> Dataset entries
####################

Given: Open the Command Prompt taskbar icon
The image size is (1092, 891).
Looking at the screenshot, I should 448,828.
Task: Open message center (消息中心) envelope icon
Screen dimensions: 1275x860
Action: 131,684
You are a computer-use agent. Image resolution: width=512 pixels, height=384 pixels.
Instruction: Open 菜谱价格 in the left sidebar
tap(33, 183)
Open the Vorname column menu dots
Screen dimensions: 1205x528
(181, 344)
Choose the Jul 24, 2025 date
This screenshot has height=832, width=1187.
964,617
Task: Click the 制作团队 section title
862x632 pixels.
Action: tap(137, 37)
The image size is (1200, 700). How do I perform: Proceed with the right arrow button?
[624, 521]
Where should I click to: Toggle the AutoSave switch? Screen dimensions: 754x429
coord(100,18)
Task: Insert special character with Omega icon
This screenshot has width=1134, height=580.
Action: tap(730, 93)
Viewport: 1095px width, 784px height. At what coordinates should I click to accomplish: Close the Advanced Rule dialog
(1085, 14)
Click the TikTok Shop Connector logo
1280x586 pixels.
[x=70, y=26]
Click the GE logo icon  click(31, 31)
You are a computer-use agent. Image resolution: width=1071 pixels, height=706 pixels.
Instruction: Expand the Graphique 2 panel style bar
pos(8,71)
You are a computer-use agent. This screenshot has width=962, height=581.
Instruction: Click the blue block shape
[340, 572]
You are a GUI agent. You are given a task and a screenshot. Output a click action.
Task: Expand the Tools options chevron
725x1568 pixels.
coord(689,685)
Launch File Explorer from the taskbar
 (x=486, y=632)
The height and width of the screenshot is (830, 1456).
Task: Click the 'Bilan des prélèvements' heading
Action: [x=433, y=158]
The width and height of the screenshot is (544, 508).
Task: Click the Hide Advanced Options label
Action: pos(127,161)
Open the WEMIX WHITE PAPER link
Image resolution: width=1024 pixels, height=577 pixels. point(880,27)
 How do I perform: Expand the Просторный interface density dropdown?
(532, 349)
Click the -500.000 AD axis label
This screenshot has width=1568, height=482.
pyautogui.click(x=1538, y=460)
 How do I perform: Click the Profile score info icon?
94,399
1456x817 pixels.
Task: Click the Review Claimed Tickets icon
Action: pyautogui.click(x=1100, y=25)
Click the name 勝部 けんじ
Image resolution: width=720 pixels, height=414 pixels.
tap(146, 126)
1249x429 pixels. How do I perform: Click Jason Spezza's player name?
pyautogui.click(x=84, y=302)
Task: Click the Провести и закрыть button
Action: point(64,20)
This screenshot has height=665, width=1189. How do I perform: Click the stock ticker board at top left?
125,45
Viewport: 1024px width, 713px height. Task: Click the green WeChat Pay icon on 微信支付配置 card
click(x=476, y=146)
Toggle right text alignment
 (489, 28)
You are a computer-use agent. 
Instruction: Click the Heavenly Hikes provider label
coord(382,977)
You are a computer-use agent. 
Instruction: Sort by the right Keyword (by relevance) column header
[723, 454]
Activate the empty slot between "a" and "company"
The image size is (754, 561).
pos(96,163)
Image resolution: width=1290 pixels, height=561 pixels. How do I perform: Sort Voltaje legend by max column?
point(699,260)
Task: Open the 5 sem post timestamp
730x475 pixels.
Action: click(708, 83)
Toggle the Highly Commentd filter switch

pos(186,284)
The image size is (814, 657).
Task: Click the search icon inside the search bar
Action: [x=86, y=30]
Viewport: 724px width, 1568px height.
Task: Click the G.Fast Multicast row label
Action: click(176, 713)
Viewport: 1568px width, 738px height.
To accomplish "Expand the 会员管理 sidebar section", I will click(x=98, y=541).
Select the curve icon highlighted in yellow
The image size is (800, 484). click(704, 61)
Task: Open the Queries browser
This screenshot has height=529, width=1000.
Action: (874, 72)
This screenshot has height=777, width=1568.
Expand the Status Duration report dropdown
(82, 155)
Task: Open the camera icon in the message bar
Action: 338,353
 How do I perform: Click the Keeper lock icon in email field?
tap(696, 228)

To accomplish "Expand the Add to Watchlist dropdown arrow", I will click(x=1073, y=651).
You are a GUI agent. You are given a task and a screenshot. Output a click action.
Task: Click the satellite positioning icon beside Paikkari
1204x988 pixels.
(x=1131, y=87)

####################

Say, as a bare number, how many lines of the data hold the string "computer".

5